In the defined message class, we create another message with three place holders
Now you can refer to this message as
START-OF-SELECTION. MESSAGE id 'ZCL_MSG_DEMO' TYPE 'I' NUMBER '001' WITH 'Eat' 'Drink' 'Rest'.
The out put is as expected:
MESSAGE i001(ZCL_MSG_DEMO) WITH 'Eat' 'Drink' 'Rest'.
The statement MESSAGE with the addition INTO assigns the short text of the message to the target field text. The program flow is not interrupted, and no message processing takes place.
The text can be either an existing character-like variable or an inline declaration DATA(var) or FINAL(var), where a variable of type string is declared. The syntax is
MESSAGE ID sy-msgid TYPE sy-msgty NUMBER sy-msgno
WITH sy-msgv1 sy-msgv2 sy-msgv3 sy-msgv4.
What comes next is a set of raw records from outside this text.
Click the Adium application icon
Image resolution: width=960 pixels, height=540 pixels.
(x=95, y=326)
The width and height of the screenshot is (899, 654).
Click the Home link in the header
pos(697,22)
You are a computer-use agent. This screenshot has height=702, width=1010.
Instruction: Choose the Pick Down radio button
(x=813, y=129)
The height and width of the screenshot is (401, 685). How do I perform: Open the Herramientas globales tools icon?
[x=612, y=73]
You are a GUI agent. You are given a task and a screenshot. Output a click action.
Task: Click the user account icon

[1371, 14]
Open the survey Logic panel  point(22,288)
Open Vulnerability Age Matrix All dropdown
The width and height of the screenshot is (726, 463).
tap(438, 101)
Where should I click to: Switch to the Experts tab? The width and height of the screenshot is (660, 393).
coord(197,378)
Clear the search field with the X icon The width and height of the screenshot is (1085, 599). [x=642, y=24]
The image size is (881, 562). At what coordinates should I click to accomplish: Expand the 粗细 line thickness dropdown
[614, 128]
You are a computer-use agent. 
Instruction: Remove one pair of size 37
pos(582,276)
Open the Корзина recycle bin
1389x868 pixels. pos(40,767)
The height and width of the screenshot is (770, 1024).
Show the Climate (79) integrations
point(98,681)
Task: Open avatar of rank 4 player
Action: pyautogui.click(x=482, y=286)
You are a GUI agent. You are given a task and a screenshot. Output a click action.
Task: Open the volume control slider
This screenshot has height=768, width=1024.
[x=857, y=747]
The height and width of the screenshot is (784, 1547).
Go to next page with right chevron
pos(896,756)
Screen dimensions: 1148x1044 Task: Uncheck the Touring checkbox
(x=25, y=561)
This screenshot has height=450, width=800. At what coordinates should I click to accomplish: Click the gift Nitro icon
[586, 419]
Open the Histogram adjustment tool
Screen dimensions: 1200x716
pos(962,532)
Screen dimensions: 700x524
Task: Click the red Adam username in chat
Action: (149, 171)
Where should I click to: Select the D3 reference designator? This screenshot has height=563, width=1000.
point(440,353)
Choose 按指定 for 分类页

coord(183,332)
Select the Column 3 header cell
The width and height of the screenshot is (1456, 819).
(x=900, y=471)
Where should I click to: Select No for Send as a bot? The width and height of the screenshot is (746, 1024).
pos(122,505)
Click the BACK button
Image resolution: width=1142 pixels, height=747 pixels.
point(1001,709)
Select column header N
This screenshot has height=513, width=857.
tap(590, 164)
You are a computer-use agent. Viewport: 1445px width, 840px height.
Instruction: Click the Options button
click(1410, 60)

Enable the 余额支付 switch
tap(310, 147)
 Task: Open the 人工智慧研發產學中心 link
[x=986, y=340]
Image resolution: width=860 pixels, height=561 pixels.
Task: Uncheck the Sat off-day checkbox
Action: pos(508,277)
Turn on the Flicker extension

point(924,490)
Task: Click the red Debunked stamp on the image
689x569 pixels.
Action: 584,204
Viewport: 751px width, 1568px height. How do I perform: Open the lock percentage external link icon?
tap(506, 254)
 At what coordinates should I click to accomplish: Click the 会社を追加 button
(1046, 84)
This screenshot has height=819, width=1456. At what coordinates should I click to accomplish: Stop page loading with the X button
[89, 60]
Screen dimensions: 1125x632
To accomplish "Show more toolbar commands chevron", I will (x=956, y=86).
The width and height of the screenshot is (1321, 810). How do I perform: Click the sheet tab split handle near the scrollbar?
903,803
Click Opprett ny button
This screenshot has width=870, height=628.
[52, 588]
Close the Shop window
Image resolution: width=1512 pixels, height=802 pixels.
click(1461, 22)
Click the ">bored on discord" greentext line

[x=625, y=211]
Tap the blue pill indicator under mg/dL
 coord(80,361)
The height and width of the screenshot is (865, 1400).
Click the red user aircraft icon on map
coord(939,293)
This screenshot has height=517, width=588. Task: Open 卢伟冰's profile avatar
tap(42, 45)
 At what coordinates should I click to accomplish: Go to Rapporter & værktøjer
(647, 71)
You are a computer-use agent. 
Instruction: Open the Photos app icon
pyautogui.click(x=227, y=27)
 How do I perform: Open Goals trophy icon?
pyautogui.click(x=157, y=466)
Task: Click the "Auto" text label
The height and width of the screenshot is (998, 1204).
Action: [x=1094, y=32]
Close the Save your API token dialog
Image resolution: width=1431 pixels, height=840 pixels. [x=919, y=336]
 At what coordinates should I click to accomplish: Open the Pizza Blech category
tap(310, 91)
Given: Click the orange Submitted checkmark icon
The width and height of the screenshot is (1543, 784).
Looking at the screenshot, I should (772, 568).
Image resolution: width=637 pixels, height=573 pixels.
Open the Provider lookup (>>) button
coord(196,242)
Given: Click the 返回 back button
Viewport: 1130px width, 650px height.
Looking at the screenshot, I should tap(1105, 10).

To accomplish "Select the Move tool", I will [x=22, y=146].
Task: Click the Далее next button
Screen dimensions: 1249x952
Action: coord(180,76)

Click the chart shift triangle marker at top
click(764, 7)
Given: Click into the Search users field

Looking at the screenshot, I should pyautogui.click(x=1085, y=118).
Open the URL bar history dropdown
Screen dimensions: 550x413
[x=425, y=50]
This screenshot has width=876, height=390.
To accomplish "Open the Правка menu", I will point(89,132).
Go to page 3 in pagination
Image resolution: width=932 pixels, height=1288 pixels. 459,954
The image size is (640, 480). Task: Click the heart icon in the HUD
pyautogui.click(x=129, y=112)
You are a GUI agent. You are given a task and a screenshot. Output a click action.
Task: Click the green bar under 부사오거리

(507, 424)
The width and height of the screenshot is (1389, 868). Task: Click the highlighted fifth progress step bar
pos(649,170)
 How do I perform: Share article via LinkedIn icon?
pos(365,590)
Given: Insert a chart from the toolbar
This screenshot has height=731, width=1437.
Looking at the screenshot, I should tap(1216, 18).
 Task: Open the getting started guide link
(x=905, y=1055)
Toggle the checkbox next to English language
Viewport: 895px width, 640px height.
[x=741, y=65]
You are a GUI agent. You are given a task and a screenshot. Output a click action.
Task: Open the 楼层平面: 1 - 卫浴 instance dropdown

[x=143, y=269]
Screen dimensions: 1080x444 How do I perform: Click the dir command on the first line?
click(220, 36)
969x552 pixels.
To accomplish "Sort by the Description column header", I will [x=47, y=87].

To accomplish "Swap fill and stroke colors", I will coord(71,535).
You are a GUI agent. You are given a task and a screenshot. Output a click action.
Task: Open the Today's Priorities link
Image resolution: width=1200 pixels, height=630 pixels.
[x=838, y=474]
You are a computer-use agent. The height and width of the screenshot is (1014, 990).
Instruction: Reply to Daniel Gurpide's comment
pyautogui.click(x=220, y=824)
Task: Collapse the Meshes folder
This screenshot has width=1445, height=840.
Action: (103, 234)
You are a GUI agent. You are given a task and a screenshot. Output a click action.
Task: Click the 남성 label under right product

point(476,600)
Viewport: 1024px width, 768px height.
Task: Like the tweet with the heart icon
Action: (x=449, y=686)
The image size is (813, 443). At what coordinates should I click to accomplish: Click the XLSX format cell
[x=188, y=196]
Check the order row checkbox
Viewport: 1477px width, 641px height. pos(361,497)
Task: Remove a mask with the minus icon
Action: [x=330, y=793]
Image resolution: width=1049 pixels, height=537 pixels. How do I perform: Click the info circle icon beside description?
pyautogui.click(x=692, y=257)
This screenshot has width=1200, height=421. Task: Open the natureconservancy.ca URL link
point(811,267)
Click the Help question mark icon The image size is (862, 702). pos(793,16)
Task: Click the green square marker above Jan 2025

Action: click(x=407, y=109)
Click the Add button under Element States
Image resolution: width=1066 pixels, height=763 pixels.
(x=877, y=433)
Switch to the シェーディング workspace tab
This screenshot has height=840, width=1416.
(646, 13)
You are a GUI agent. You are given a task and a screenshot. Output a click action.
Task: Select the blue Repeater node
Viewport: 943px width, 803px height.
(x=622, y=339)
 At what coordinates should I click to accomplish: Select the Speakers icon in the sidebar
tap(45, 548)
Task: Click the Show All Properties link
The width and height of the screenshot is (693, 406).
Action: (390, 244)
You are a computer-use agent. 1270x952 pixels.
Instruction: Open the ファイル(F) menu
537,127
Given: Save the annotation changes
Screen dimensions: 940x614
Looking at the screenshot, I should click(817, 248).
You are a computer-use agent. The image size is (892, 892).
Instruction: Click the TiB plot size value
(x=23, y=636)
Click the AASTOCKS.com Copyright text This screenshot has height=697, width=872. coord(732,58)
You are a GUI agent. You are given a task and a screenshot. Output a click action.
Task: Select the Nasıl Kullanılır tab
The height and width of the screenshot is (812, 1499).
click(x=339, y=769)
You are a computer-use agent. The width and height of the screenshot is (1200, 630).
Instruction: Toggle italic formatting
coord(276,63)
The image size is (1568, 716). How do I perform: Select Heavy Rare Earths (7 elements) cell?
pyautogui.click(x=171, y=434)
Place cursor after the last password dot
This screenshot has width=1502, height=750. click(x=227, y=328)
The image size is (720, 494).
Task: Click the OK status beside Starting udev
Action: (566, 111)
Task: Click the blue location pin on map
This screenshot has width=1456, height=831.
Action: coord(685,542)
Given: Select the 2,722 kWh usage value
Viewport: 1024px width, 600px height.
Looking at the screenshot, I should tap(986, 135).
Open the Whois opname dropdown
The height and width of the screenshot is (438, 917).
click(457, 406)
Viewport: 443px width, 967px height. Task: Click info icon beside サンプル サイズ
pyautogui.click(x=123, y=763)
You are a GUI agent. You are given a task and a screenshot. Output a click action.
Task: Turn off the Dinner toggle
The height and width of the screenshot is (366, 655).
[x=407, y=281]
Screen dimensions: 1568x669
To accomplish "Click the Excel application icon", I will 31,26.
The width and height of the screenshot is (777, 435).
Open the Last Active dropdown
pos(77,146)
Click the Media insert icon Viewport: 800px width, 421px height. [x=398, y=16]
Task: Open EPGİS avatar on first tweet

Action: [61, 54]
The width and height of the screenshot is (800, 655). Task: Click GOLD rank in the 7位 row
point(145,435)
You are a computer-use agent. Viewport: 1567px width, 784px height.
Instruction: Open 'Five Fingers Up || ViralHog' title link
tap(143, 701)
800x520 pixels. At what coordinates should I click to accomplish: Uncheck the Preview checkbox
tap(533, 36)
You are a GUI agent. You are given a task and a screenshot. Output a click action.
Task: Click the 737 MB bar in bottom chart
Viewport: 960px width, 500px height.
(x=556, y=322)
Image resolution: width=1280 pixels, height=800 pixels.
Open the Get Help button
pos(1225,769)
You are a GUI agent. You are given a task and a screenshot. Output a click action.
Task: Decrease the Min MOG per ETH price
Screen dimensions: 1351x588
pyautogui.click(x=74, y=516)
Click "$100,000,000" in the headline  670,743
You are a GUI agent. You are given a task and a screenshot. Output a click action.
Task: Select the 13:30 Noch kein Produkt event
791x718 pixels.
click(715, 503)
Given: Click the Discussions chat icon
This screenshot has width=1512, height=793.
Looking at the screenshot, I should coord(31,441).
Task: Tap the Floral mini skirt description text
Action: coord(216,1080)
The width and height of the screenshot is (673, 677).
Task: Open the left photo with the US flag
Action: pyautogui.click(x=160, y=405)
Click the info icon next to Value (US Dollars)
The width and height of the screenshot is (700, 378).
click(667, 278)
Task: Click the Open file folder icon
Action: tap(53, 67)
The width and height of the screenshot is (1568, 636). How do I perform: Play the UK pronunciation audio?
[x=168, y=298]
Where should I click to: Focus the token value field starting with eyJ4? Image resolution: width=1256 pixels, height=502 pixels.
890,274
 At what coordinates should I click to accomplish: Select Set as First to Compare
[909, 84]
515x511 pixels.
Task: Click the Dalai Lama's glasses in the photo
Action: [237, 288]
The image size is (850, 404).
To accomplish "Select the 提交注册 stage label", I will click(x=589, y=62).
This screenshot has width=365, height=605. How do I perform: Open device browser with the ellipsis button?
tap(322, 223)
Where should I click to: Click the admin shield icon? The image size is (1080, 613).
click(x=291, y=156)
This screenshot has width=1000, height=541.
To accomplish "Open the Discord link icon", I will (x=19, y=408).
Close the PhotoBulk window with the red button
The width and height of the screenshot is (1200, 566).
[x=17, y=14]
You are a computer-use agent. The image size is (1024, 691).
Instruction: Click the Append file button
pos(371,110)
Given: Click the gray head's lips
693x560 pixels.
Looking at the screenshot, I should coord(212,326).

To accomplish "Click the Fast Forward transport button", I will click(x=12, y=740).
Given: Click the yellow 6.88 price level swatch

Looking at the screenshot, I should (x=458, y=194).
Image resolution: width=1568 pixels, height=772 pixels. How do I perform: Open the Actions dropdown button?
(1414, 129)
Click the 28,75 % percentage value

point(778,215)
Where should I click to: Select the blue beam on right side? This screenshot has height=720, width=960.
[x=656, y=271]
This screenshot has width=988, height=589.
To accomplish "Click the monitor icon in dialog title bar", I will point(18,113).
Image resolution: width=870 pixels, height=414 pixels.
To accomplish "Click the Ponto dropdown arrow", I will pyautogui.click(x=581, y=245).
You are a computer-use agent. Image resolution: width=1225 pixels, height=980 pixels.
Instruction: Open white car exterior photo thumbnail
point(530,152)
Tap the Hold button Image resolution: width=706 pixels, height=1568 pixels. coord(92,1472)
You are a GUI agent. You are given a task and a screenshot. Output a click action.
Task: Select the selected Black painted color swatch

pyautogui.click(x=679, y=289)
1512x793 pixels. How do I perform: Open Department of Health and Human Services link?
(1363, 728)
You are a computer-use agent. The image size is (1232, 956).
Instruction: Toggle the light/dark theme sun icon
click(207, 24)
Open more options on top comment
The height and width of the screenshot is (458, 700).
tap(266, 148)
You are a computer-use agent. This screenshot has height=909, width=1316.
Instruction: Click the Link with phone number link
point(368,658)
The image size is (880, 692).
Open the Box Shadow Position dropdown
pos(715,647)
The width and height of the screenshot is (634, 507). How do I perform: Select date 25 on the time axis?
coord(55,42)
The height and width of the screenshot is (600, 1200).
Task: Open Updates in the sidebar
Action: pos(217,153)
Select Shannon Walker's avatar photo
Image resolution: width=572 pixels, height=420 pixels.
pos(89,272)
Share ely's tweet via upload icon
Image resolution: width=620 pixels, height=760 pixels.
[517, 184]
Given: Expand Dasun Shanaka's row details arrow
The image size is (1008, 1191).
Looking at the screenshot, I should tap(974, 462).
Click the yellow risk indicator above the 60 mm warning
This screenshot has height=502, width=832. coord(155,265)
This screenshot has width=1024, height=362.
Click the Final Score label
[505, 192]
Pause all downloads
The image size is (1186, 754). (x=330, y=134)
As of the previous example, the short text of a message is assigned to the data object mtext declared inline using the corresponding system fields.
MESSAGE ID 'ZCL_MSG_DEMO' TYPE 'I' NUMBER '000' INTO DATA(mtext) WITH 'Eat' 'Drink' 'Rest'. cl_demo_output=>display( mtext ).
As said, one can use message syntax to simply send a text out. The syntax for issuing such messages is as follows.
MESSAGE <message> TYPE <message type>.
- Message– 80 characters user defined message.
- Message-type– Specifies the message type.
The message coding is simple and as follows
* Displaying error Message of type E MESSAGE 'This is an Error message' TYPE 'E'.
Which shows as
The usage of messages can vary in the different programs and functional requirements. The programmer should take care of a proper and good professional usage of messaging.